* **YOUR OBJECTIVE**
What's wanted here is the full listing below, repeated exactly, with no images in it.

== GIVEN DATA ==

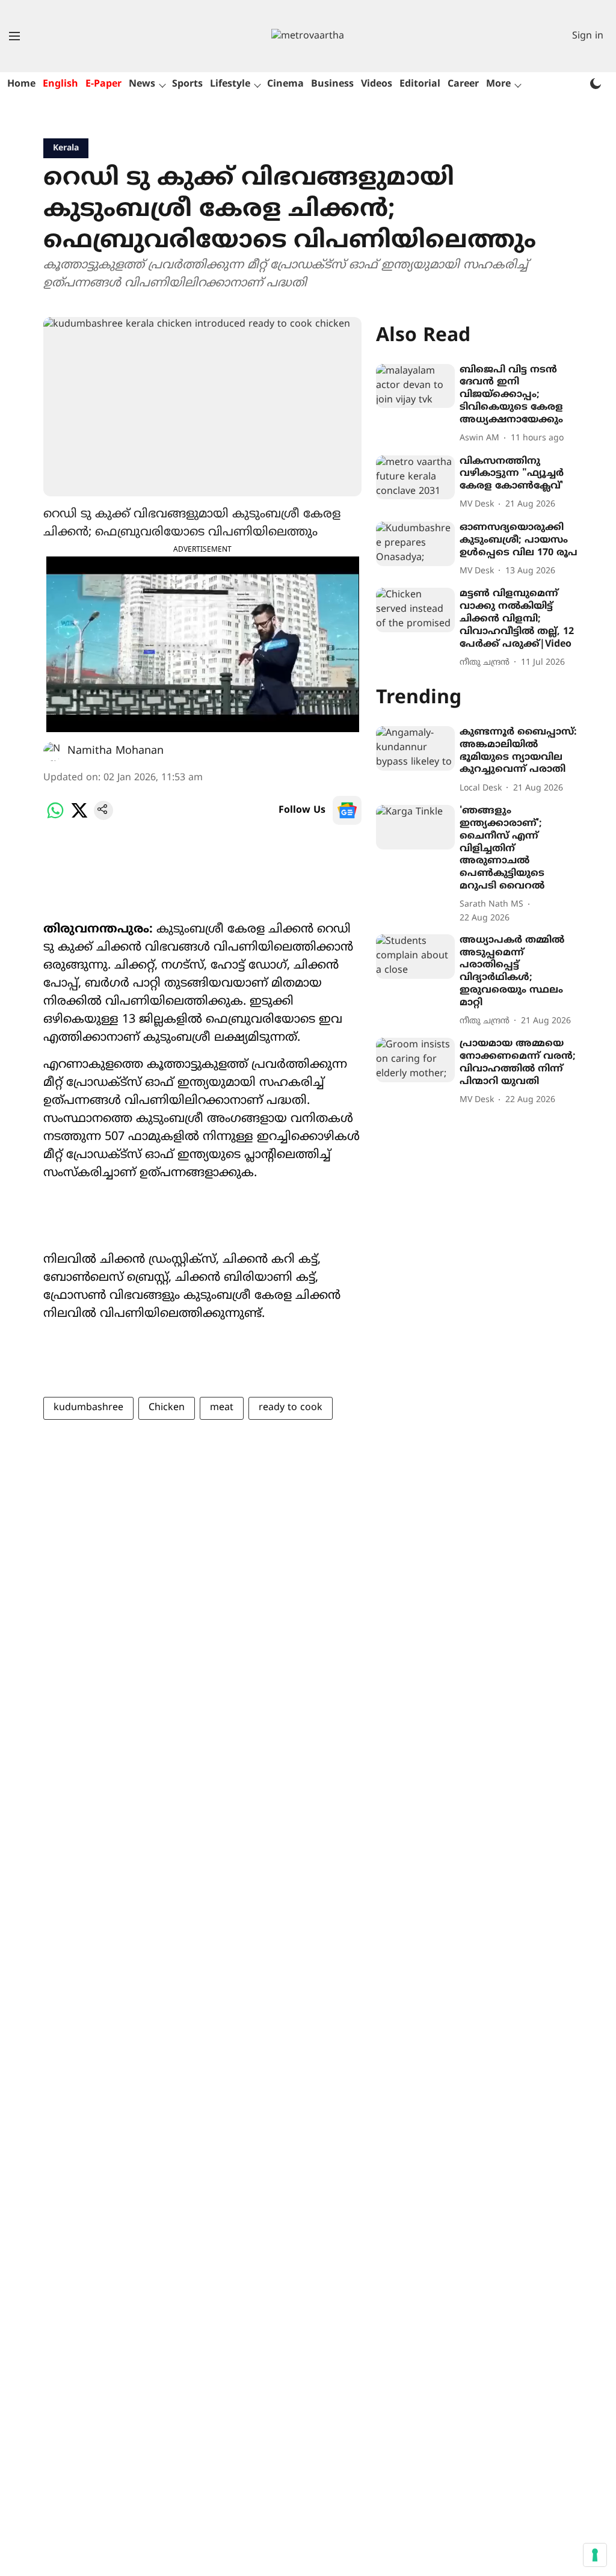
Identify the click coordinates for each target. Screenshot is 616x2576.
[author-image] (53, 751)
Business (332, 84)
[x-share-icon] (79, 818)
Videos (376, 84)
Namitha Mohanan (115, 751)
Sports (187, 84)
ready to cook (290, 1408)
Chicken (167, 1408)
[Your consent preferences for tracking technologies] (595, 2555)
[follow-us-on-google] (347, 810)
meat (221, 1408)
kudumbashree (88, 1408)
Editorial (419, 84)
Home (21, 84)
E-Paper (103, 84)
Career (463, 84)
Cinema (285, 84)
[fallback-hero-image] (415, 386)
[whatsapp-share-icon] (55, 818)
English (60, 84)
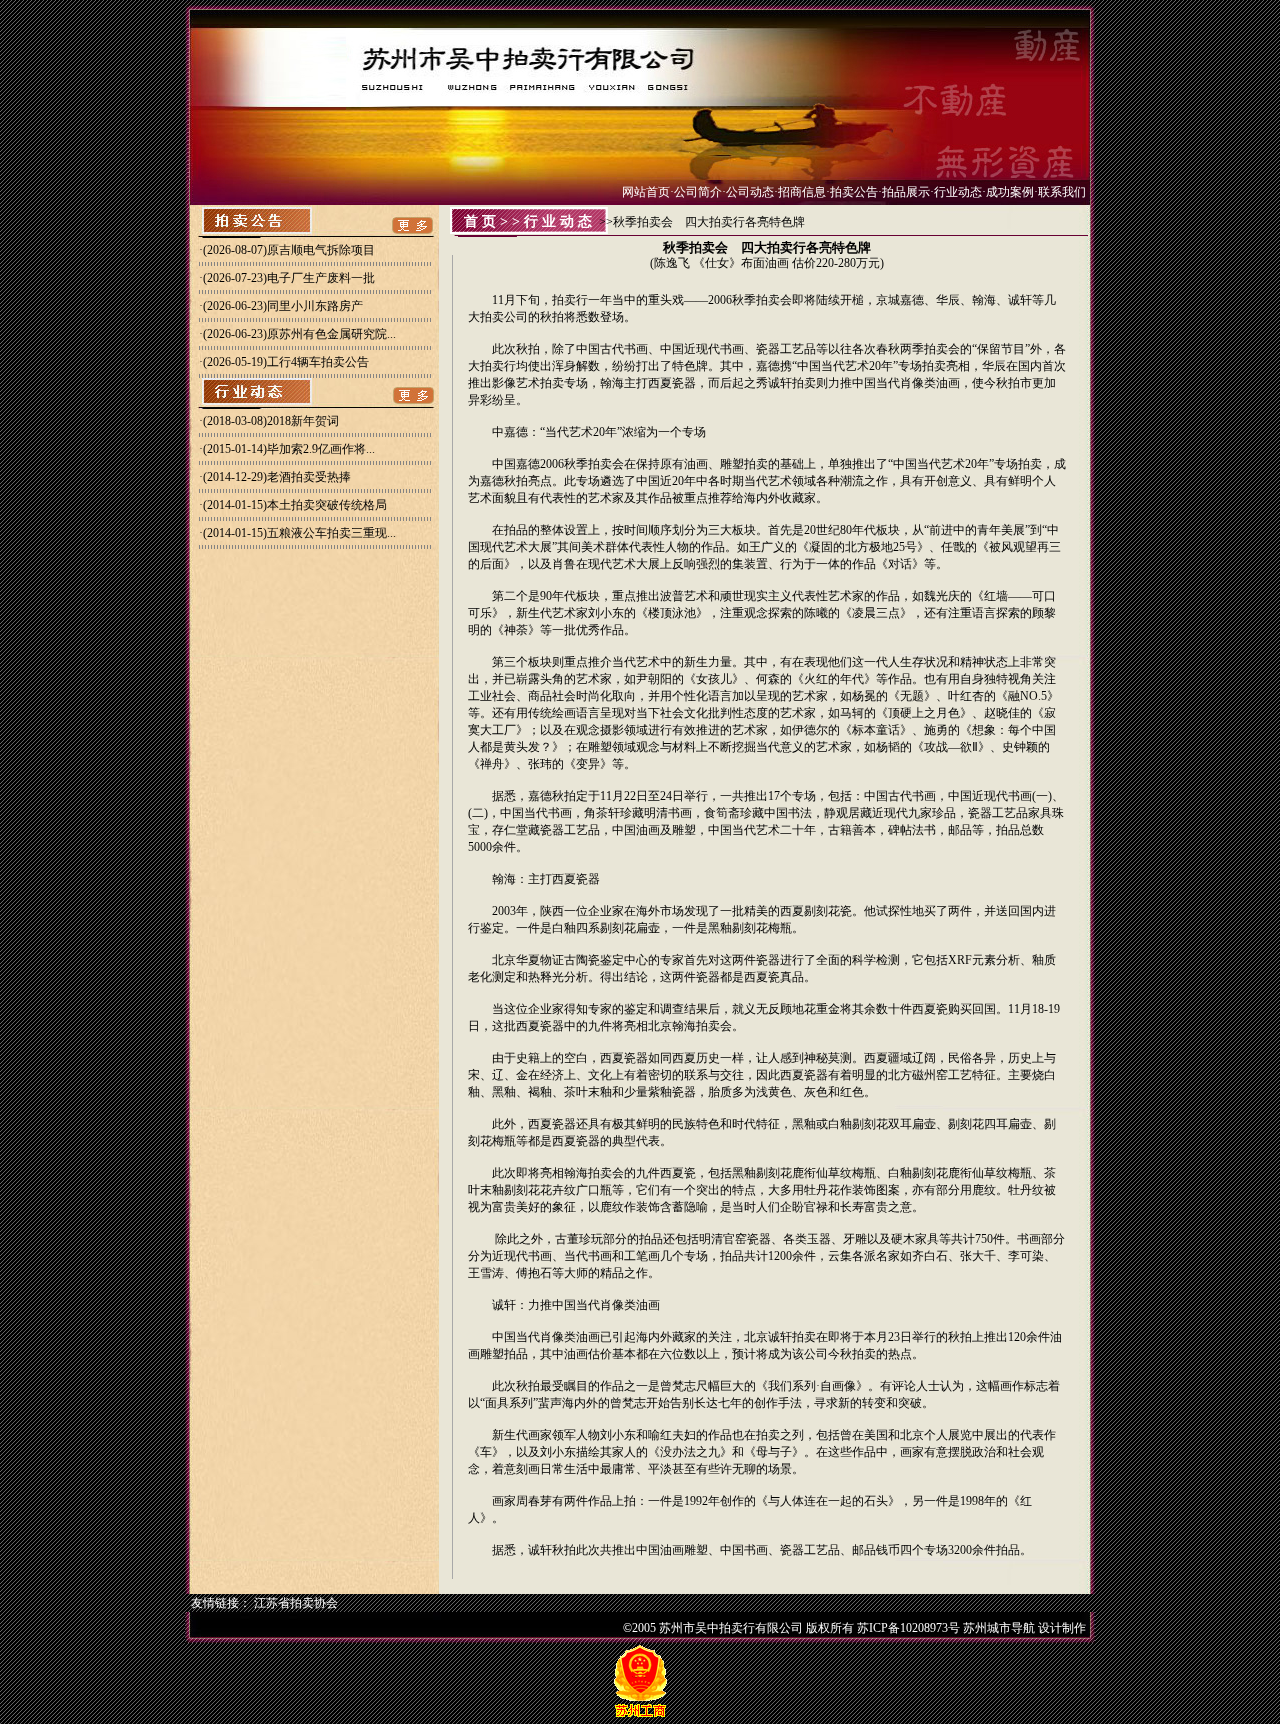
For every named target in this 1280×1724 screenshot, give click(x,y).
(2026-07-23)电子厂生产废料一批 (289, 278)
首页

===

* **ANSWER SPACE**
Identify the click coordinates for each target. Screenshot is 616x2576.
[author-image] (53, 751)
Business (332, 84)
[x-share-icon] (79, 818)
Videos (376, 84)
Namitha Mohanan (115, 751)
Sports (187, 84)
ready to cook (290, 1408)
Chicken (167, 1408)
[Your consent preferences for tracking technologies] (595, 2555)
[follow-us-on-google] (347, 810)
meat (221, 1408)
kudumbashree (88, 1408)
Editorial (419, 84)
Home (21, 84)
E-Paper (103, 84)
Career (463, 84)
Cinema (285, 84)
[fallback-hero-image] (415, 386)
[whatsapp-share-icon] (55, 818)
English (60, 84)
For every named target in this 1280×1724 screenshot, give click(x,y).
(2026-07-23)电子厂生产废料一批 (289, 278)
首页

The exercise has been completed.